-- START Stored data --

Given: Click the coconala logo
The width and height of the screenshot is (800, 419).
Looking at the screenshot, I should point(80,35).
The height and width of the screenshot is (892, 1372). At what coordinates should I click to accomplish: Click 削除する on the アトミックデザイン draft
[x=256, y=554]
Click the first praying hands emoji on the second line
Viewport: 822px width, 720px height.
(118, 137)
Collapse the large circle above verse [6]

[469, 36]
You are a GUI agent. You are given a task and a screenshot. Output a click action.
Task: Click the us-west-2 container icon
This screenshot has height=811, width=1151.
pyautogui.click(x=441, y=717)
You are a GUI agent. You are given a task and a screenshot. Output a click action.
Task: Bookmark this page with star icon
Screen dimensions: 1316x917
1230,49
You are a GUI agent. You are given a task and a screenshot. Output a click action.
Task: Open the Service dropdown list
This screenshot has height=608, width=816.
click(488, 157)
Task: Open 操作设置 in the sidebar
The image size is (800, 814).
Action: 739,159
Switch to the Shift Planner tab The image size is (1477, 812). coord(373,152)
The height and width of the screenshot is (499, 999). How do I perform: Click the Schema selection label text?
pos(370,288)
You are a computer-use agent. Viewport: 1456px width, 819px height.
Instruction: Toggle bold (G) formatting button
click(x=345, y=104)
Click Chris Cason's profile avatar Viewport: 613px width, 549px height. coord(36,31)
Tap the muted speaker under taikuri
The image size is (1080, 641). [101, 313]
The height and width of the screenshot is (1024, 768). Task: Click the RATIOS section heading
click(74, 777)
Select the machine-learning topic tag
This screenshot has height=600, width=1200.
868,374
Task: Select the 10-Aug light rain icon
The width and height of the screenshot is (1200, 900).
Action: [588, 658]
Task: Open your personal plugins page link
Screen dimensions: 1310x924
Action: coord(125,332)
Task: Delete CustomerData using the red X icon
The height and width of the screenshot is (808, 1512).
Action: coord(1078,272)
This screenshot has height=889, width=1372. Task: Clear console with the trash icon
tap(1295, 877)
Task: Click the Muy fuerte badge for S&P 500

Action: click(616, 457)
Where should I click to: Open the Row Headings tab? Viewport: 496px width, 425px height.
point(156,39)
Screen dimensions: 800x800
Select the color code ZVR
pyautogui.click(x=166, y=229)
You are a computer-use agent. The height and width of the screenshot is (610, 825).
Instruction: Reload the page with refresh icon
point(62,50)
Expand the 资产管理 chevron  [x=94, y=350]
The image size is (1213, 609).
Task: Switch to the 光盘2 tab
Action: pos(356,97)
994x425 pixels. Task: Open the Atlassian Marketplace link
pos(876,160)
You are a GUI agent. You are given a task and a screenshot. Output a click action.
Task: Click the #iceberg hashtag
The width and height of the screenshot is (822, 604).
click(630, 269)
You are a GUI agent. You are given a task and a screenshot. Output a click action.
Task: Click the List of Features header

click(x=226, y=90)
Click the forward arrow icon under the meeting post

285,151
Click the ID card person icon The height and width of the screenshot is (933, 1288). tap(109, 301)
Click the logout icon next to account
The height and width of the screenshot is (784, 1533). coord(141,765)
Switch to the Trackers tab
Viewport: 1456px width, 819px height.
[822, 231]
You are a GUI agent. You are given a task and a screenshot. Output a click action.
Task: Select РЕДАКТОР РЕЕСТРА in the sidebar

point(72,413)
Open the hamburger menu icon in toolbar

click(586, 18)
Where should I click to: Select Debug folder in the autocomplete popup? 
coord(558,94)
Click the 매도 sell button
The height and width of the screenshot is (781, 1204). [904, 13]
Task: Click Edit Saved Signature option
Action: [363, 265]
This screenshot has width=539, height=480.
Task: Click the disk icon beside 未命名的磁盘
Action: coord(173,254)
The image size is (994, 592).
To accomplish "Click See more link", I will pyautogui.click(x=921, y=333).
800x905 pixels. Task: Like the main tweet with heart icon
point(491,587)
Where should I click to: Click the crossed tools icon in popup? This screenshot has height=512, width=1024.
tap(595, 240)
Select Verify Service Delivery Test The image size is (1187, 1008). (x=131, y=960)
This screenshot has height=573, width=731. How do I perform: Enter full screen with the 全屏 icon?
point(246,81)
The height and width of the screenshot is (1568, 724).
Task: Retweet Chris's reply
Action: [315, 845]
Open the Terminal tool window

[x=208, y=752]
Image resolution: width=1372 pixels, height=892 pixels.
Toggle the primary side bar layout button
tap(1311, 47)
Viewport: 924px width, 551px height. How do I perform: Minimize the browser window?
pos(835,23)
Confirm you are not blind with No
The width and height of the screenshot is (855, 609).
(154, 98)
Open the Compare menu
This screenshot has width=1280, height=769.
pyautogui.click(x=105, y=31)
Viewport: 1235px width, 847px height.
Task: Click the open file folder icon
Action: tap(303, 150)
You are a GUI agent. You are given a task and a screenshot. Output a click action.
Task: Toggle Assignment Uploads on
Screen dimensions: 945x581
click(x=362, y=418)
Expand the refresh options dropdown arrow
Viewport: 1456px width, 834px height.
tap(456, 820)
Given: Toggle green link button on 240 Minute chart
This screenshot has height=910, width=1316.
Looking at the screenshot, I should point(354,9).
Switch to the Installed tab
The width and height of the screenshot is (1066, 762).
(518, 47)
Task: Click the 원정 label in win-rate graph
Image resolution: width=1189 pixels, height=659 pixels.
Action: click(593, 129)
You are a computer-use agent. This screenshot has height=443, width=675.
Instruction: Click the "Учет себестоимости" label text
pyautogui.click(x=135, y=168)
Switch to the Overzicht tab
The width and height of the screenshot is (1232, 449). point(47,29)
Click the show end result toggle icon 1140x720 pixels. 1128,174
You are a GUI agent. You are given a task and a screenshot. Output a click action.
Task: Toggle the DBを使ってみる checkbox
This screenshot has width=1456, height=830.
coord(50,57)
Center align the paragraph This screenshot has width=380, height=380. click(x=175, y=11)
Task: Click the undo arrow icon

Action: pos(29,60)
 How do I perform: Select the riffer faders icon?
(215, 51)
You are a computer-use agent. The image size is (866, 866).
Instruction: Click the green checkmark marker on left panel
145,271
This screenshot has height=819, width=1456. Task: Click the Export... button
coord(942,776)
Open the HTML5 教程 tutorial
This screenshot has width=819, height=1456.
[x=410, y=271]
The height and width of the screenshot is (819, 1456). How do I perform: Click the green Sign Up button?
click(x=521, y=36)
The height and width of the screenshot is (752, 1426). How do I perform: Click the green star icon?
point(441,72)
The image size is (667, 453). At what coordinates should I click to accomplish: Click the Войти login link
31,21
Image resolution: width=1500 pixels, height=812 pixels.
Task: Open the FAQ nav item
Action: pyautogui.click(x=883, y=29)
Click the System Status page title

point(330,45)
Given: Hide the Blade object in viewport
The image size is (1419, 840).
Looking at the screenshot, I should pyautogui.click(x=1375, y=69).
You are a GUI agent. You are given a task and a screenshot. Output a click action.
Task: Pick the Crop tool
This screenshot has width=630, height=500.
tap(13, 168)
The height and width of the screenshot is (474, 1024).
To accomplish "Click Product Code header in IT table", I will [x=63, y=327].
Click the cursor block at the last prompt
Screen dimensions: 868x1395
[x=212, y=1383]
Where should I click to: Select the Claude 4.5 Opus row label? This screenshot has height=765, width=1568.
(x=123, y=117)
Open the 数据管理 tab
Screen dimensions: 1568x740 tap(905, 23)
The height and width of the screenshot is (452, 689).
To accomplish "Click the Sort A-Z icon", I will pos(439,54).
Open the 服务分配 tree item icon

-- END Stored data --

> **Task directions**
Swap "GUI agent" for "desktop assistant" throughout the material above and reproduce all of it, leaving everything else unchanged.

> **Exercise response**
Given: Click the coconala logo
The width and height of the screenshot is (800, 419).
Looking at the screenshot, I should point(80,35).
The height and width of the screenshot is (892, 1372). At what coordinates should I click to accomplish: Click 削除する on the アトミックデザイン draft
[x=256, y=554]
Click the first praying hands emoji on the second line
Viewport: 822px width, 720px height.
(118, 137)
Collapse the large circle above verse [6]

[469, 36]
You are a desktop assistant. You are given a task and a screenshot. Output a click action.
Task: Click the us-west-2 container icon
This screenshot has height=811, width=1151.
pyautogui.click(x=441, y=717)
You are a desktop assistant. You are given a task and a screenshot. Output a click action.
Task: Bookmark this page with star icon
Screen dimensions: 1316x917
1230,49
You are a desktop assistant. You are given a task and a screenshot. Output a click action.
Task: Open the Service dropdown list
This screenshot has height=608, width=816.
click(488, 157)
Task: Open 操作设置 in the sidebar
The image size is (800, 814).
Action: 739,159
Switch to the Shift Planner tab The image size is (1477, 812). coord(373,152)
The height and width of the screenshot is (499, 999). How do I perform: Click the Schema selection label text?
pos(370,288)
You are a computer-use agent. Viewport: 1456px width, 819px height.
Instruction: Toggle bold (G) formatting button
click(x=345, y=104)
Click Chris Cason's profile avatar Viewport: 613px width, 549px height. coord(36,31)
Tap the muted speaker under taikuri
The image size is (1080, 641). [101, 313]
The height and width of the screenshot is (1024, 768). Task: Click the RATIOS section heading
click(74, 777)
Select the machine-learning topic tag
This screenshot has height=600, width=1200.
868,374
Task: Select the 10-Aug light rain icon
The width and height of the screenshot is (1200, 900).
Action: [588, 658]
Task: Open your personal plugins page link
Screen dimensions: 1310x924
Action: coord(125,332)
Task: Delete CustomerData using the red X icon
The height and width of the screenshot is (808, 1512).
Action: coord(1078,272)
This screenshot has height=889, width=1372. Task: Clear console with the trash icon
tap(1295, 877)
Task: Click the Muy fuerte badge for S&P 500

Action: click(616, 457)
Where should I click to: Open the Row Headings tab? Viewport: 496px width, 425px height.
point(156,39)
Screen dimensions: 800x800
Select the color code ZVR
pyautogui.click(x=166, y=229)
You are a computer-use agent. The height and width of the screenshot is (610, 825).
Instruction: Reload the page with refresh icon
point(62,50)
Expand the 资产管理 chevron  [x=94, y=350]
The image size is (1213, 609).
Task: Switch to the 光盘2 tab
Action: pos(356,97)
994x425 pixels. Task: Open the Atlassian Marketplace link
pos(876,160)
You are a desktop assistant. You are given a task and a screenshot. Output a click action.
Task: Click the #iceberg hashtag
The width and height of the screenshot is (822, 604).
click(630, 269)
You are a desktop assistant. You are given a task and a screenshot. Output a click action.
Task: Click the List of Features header

click(x=226, y=90)
Click the forward arrow icon under the meeting post

285,151
Click the ID card person icon The height and width of the screenshot is (933, 1288). tap(109, 301)
Click the logout icon next to account
The height and width of the screenshot is (784, 1533). coord(141,765)
Switch to the Trackers tab
Viewport: 1456px width, 819px height.
[822, 231]
You are a desktop assistant. You are given a task and a screenshot. Output a click action.
Task: Select РЕДАКТОР РЕЕСТРА in the sidebar

point(72,413)
Open the hamburger menu icon in toolbar

click(586, 18)
Where should I click to: Select Debug folder in the autocomplete popup? 
coord(558,94)
Click the 매도 sell button
The height and width of the screenshot is (781, 1204). [904, 13]
Task: Click Edit Saved Signature option
Action: [363, 265]
This screenshot has width=539, height=480.
Task: Click the disk icon beside 未命名的磁盘
Action: coord(173,254)
The image size is (994, 592).
To accomplish "Click See more link", I will pyautogui.click(x=921, y=333).
800x905 pixels. Task: Like the main tweet with heart icon
point(491,587)
Where should I click to: Click the crossed tools icon in popup? This screenshot has height=512, width=1024.
tap(595, 240)
Select Verify Service Delivery Test The image size is (1187, 1008). (x=131, y=960)
This screenshot has height=573, width=731. How do I perform: Enter full screen with the 全屏 icon?
point(246,81)
The height and width of the screenshot is (1568, 724).
Task: Retweet Chris's reply
Action: [315, 845]
Open the Terminal tool window

[x=208, y=752]
Image resolution: width=1372 pixels, height=892 pixels.
Toggle the primary side bar layout button
tap(1311, 47)
Viewport: 924px width, 551px height. How do I perform: Minimize the browser window?
pos(835,23)
Confirm you are not blind with No
The width and height of the screenshot is (855, 609).
(154, 98)
Open the Compare menu
This screenshot has width=1280, height=769.
pyautogui.click(x=105, y=31)
Viewport: 1235px width, 847px height.
Task: Click the open file folder icon
Action: tap(303, 150)
You are a desktop assistant. You are given a task and a screenshot. Output a click action.
Task: Toggle Assignment Uploads on
Screen dimensions: 945x581
click(x=362, y=418)
Expand the refresh options dropdown arrow
Viewport: 1456px width, 834px height.
tap(456, 820)
Given: Toggle green link button on 240 Minute chart
This screenshot has height=910, width=1316.
Looking at the screenshot, I should point(354,9).
Switch to the Installed tab
The width and height of the screenshot is (1066, 762).
(518, 47)
Task: Click the 원정 label in win-rate graph
Image resolution: width=1189 pixels, height=659 pixels.
Action: click(593, 129)
You are a computer-use agent. This screenshot has height=443, width=675.
Instruction: Click the "Учет себестоимости" label text
pyautogui.click(x=135, y=168)
Switch to the Overzicht tab
The width and height of the screenshot is (1232, 449). point(47,29)
Click the show end result toggle icon 1140x720 pixels. 1128,174
You are a desktop assistant. You are given a task and a screenshot. Output a click action.
Task: Toggle the DBを使ってみる checkbox
This screenshot has width=1456, height=830.
coord(50,57)
Center align the paragraph This screenshot has width=380, height=380. click(x=175, y=11)
Task: Click the undo arrow icon

Action: pos(29,60)
 How do I perform: Select the riffer faders icon?
(215, 51)
You are a computer-use agent. The image size is (866, 866).
Instruction: Click the green checkmark marker on left panel
145,271
This screenshot has height=819, width=1456. Task: Click the Export... button
coord(942,776)
Open the HTML5 教程 tutorial
This screenshot has width=819, height=1456.
[x=410, y=271]
The height and width of the screenshot is (819, 1456). How do I perform: Click the green Sign Up button?
click(x=521, y=36)
The height and width of the screenshot is (752, 1426). How do I perform: Click the green star icon?
point(441,72)
The image size is (667, 453). At what coordinates should I click to accomplish: Click the Войти login link
31,21
Image resolution: width=1500 pixels, height=812 pixels.
Task: Open the FAQ nav item
Action: pyautogui.click(x=883, y=29)
Click the System Status page title

point(330,45)
Given: Hide the Blade object in viewport
The image size is (1419, 840).
Looking at the screenshot, I should pyautogui.click(x=1375, y=69).
You are a desktop assistant. You are given a task and a screenshot. Output a click action.
Task: Pick the Crop tool
This screenshot has width=630, height=500.
tap(13, 168)
The height and width of the screenshot is (474, 1024).
To accomplish "Click Product Code header in IT table", I will [x=63, y=327].
Click the cursor block at the last prompt
Screen dimensions: 868x1395
[x=212, y=1383]
Where should I click to: Select the Claude 4.5 Opus row label? This screenshot has height=765, width=1568.
(x=123, y=117)
Open the 数据管理 tab
Screen dimensions: 1568x740 tap(905, 23)
The height and width of the screenshot is (452, 689).
To accomplish "Click the Sort A-Z icon", I will pos(439,54).
Open the 服务分配 tree item icon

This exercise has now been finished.